Ankara dünya başkentleri arasında bombalı saldırılar sonucunda Bağdattan sonra en fazla insan kaybını yaşayan 2. başkent, 3. sırada ise Mogadişu var. Liste diğer Ortadoğu ve az gelişmiş ülke başkentleriyle uzayıp gidiyor.
PKK son Ankara saldırısından sonra toplu katliamları hedeflediği 60 ayrı bombalama eylemi daha gerçekleştireceğini ilan etti. Özellikle metrolar, büyük alış veriş merkezleri başta olmak üzere insan trafiğinin yoğun olarak yaşandığı yerlerde gerçekleştirilecek saldırılar için Kürt asıllıların bu tür yerlerden uzak durmaları telkin ediliyor.
Bunun meali şu : Türkleri katledeceğiz, Kürtler bu durumdan sakınsın ve bir yol kazasına uğramasın.
Ankara saldırısından sonra Türkiye Barolar Birliği Başkanı Metin FEYZİOĞLU bir açıklama yaparak teröre karşı hukukçuların aldığı tavrı toplumla paylaşmıştı.
Gaziantep özelinde ise Çağdaş Hukukçular adına bir avukat grubu son saldırıya karşı tavır aldılar.
Ancak her ne hikmetse PKK bir terör örgütü değildir. diyen Diyarbakır Barosu Başkanı Tahir ELÇİnin öldürülmesinin ardından durumdan kendine vazife çıkartan ve tartışmalı Kürtçe pankartla açıklama yapan Gaziantep Barosu bu kez sessiz kalmayı tercih etti.

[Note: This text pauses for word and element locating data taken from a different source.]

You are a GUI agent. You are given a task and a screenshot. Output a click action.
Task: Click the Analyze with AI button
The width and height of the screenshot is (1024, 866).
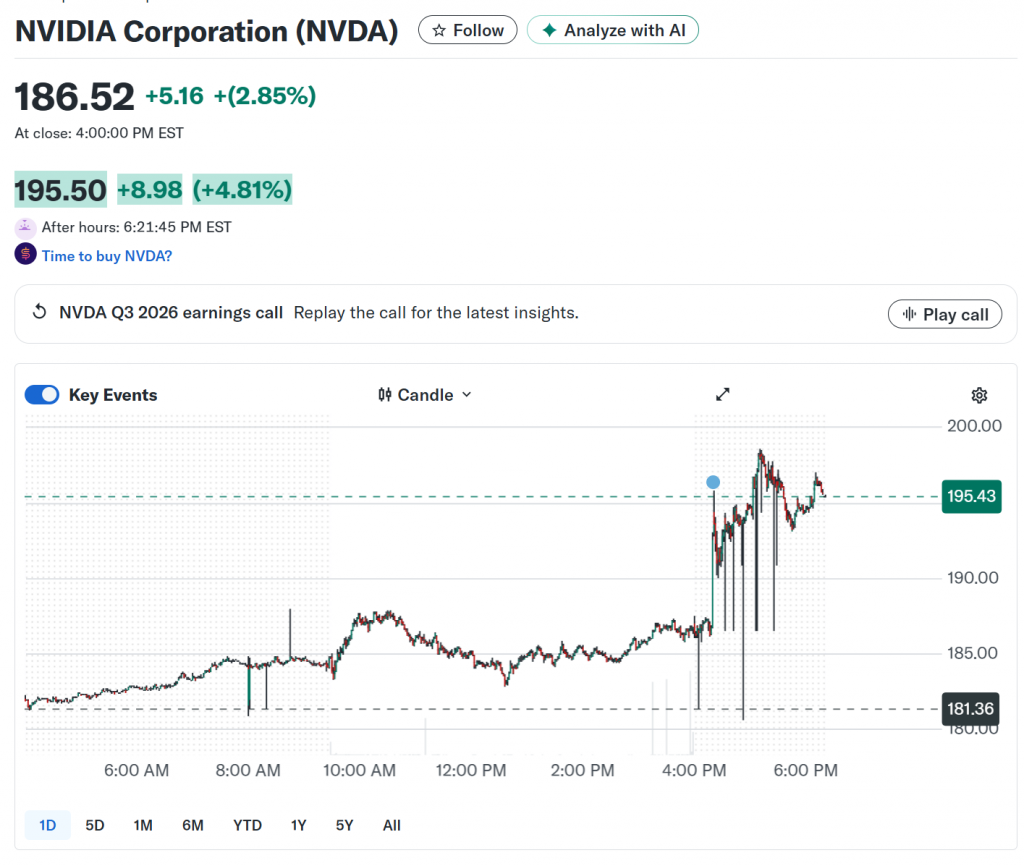[613, 30]
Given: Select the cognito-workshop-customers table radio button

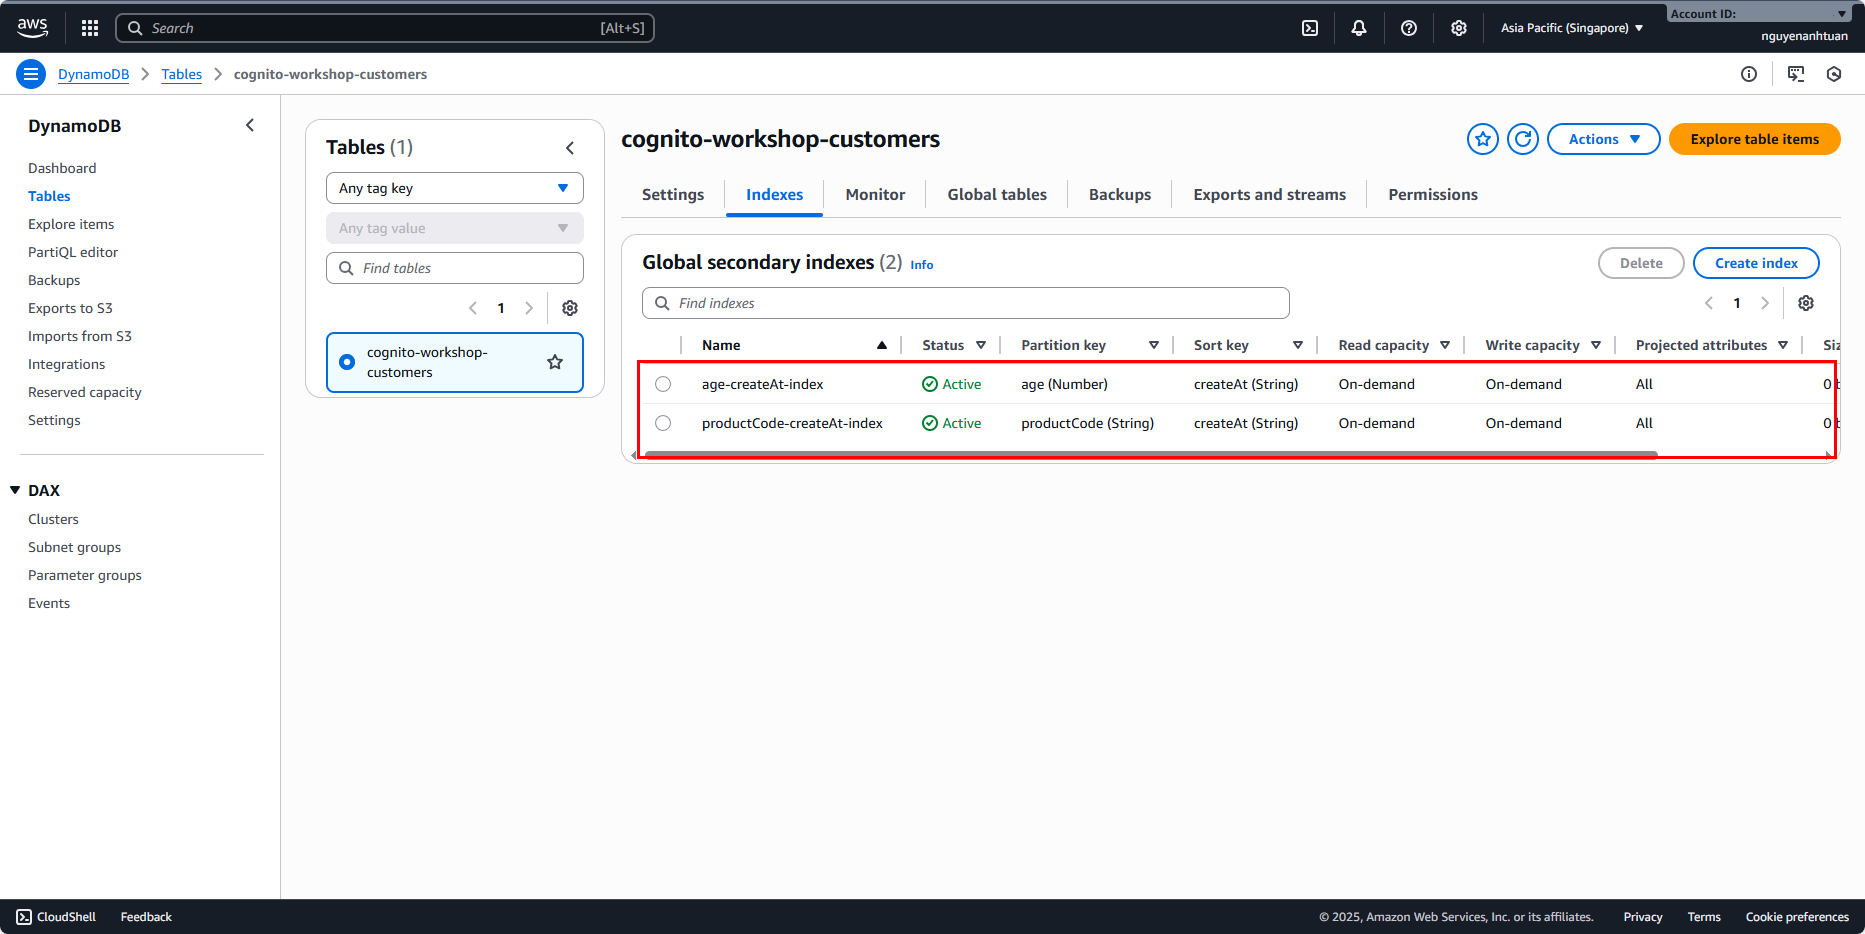Looking at the screenshot, I should [x=347, y=362].
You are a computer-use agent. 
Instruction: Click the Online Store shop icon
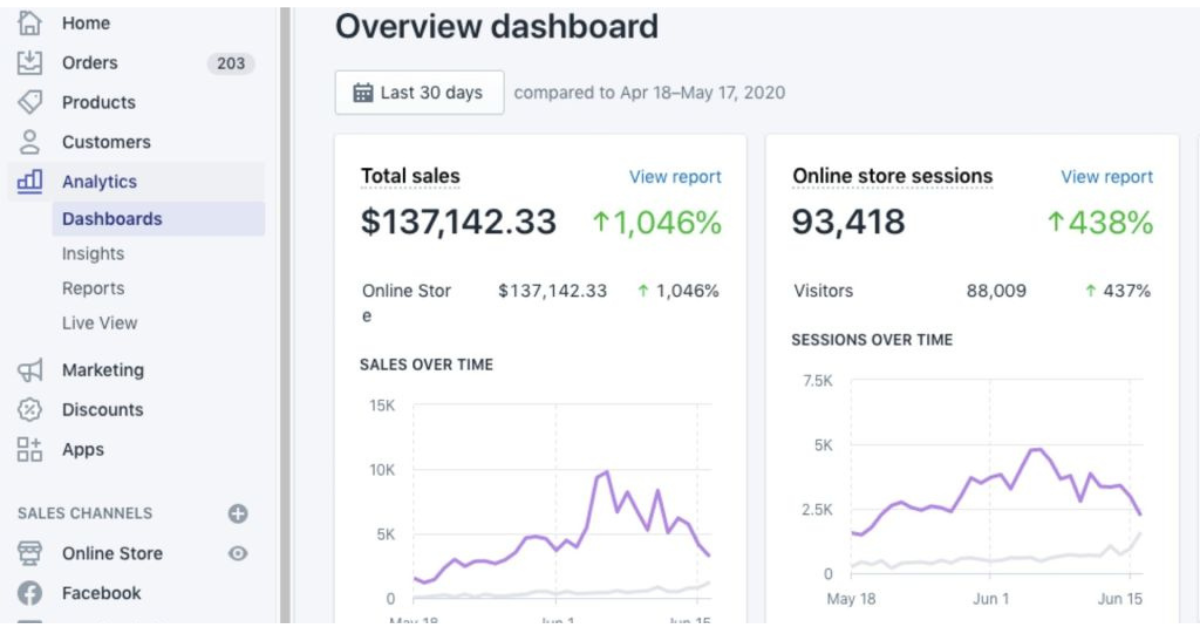pos(30,553)
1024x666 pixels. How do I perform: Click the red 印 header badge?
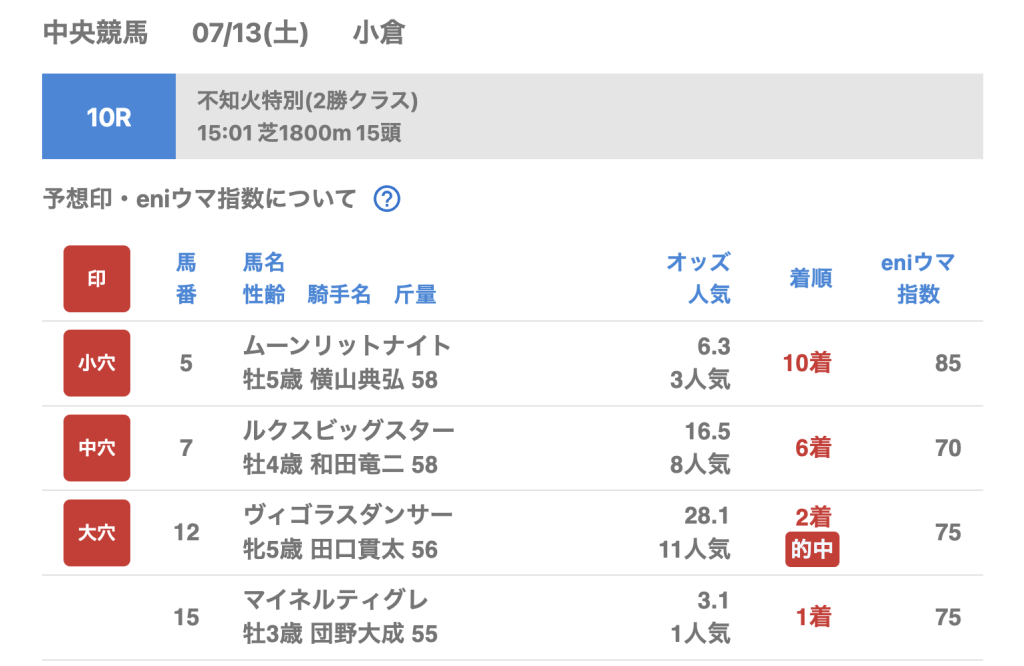97,279
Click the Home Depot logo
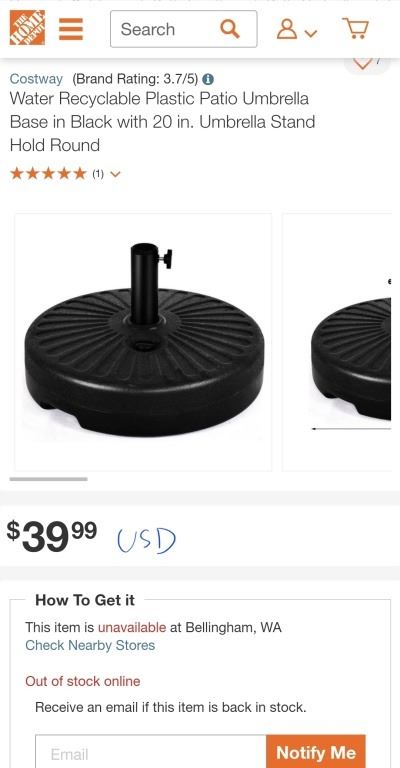The width and height of the screenshot is (400, 768). (27, 28)
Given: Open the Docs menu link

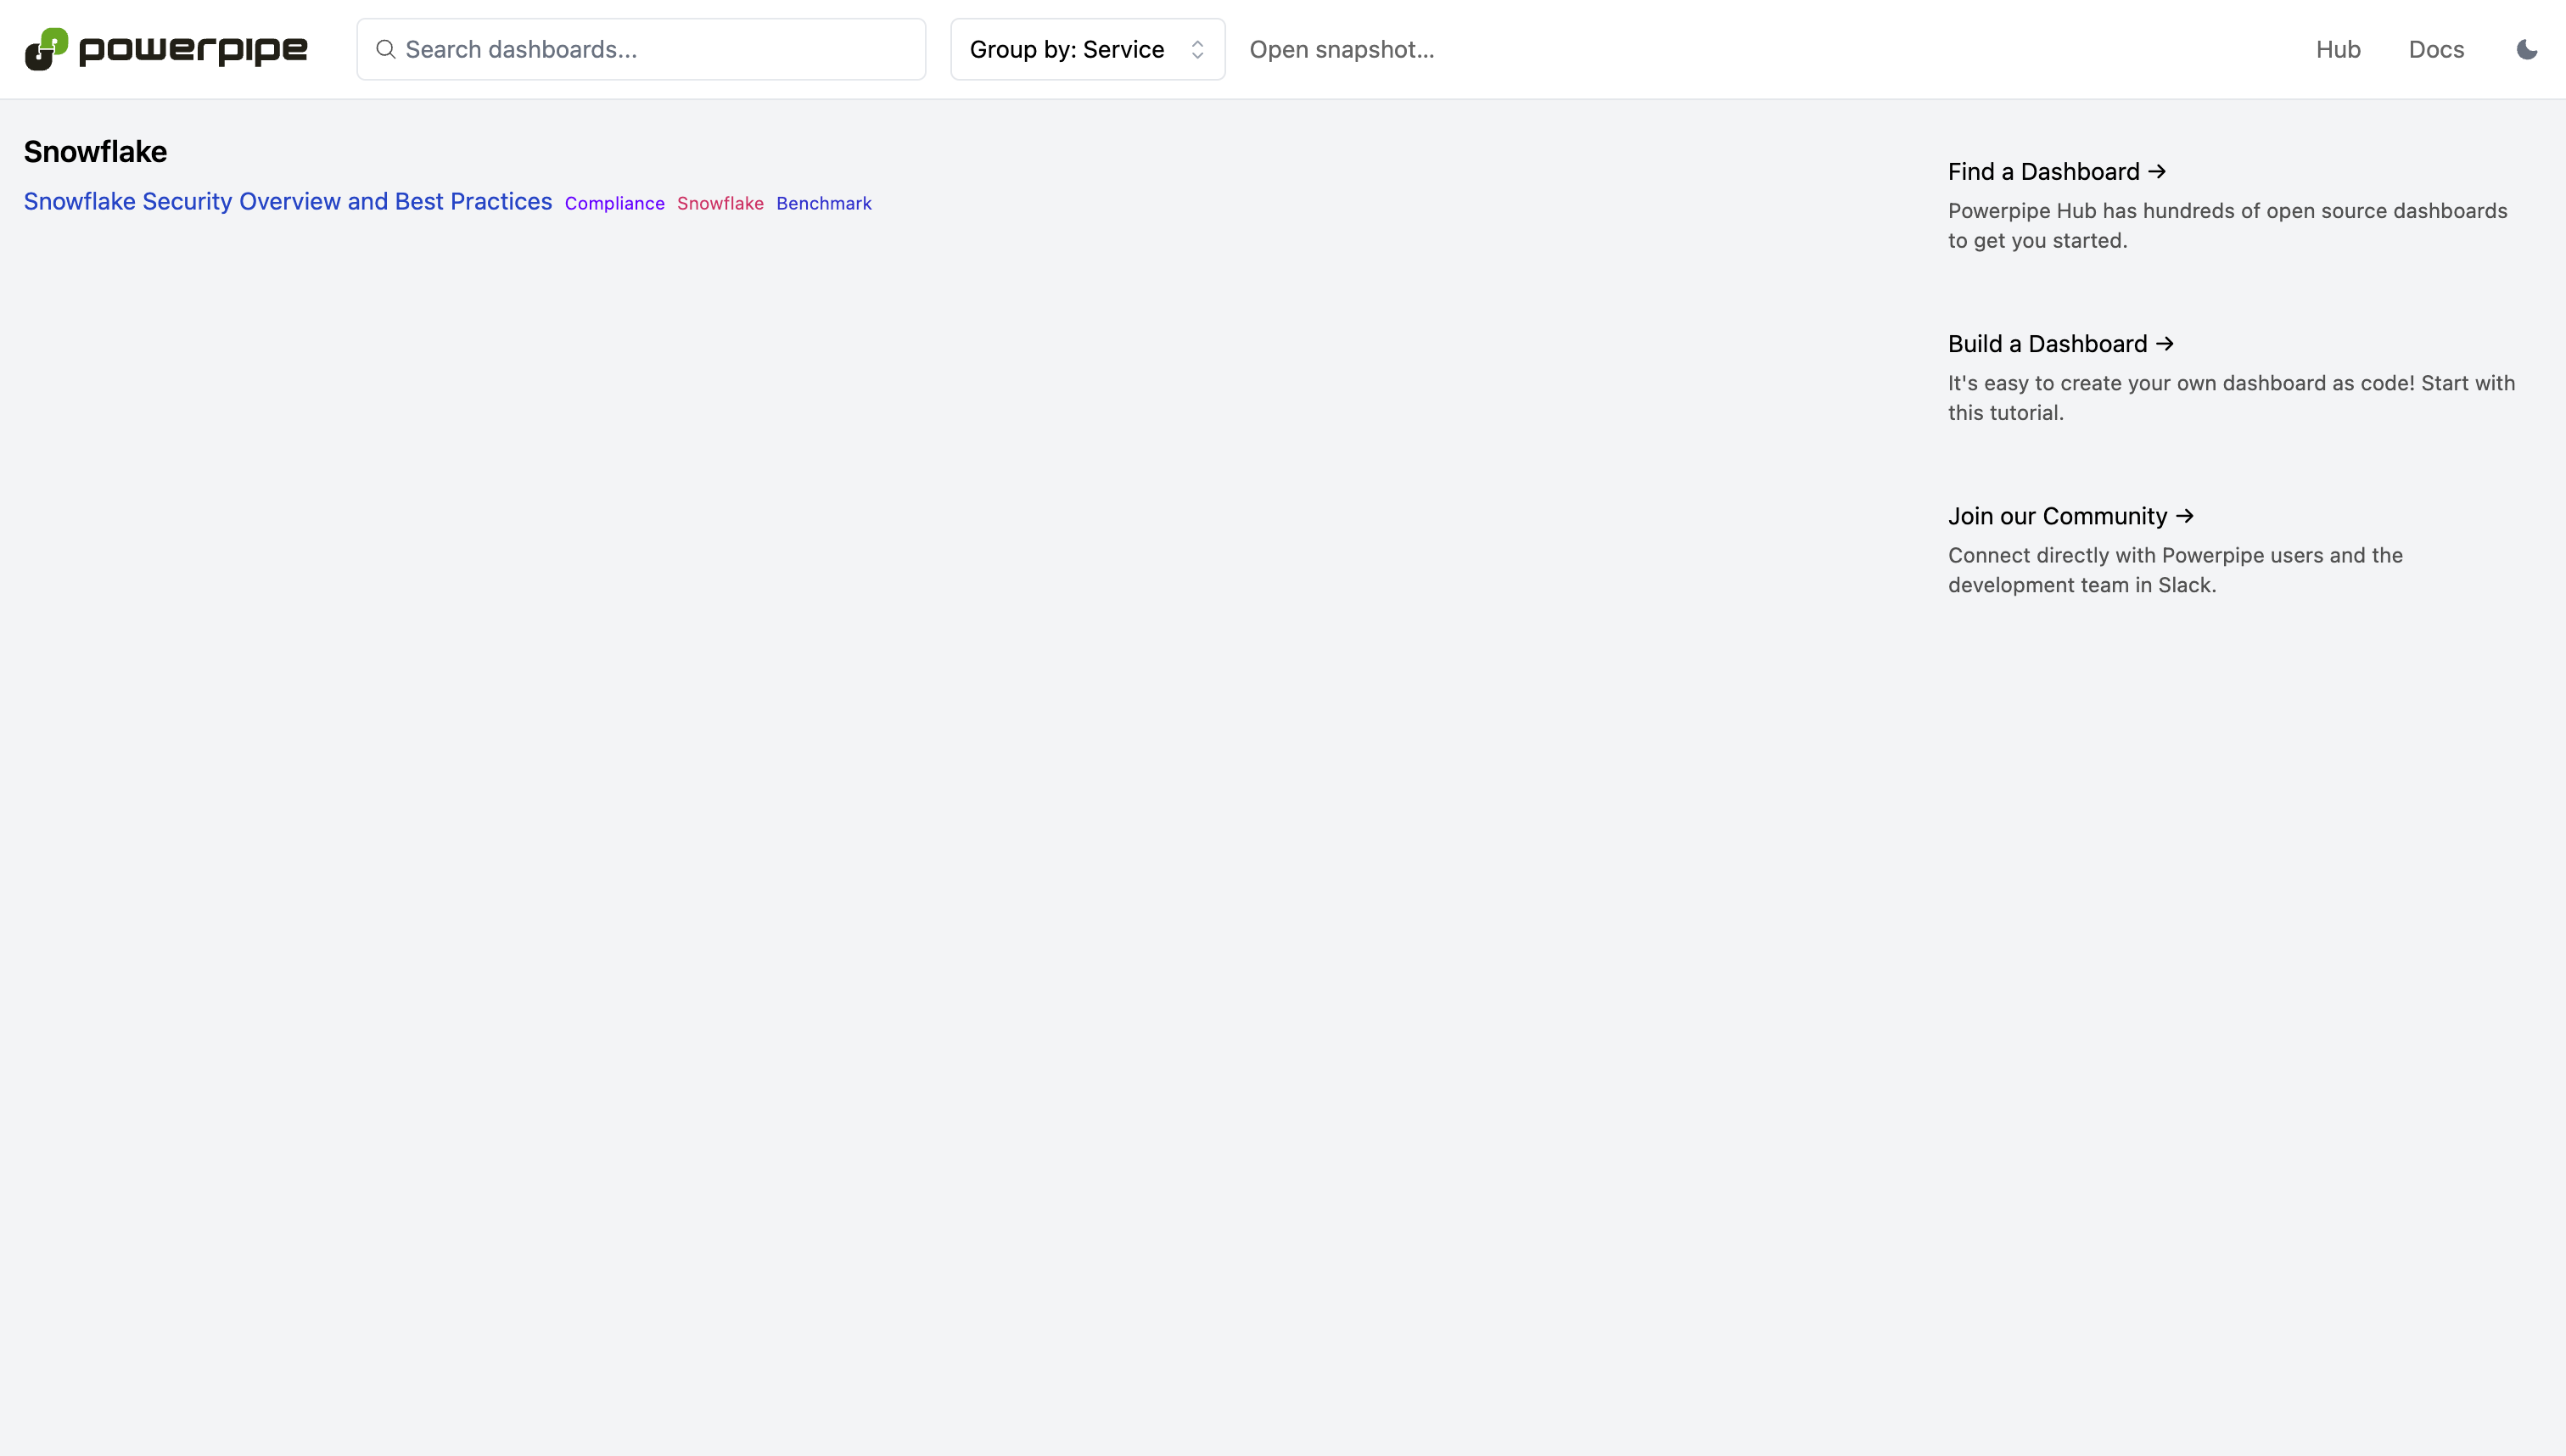Looking at the screenshot, I should [2436, 49].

Oysaki Gaziantep, Türkiyenin terör kronolojisinde PKKnın kanlı 20 Ağustos 2012 saldırısıyla Ankara, Suruç ve Taksim katliamlarını daha önce yaşamış bir şehirdir.
Gaziantepi Diloklaştırmak isteyen işbirlikçi-bölücü faşizme ve Amerikan menşeili dinci teröre karşı toplumu oluşturan bütün katmanlar yaşama hakkını savunmalıdır diye düşünüyorum.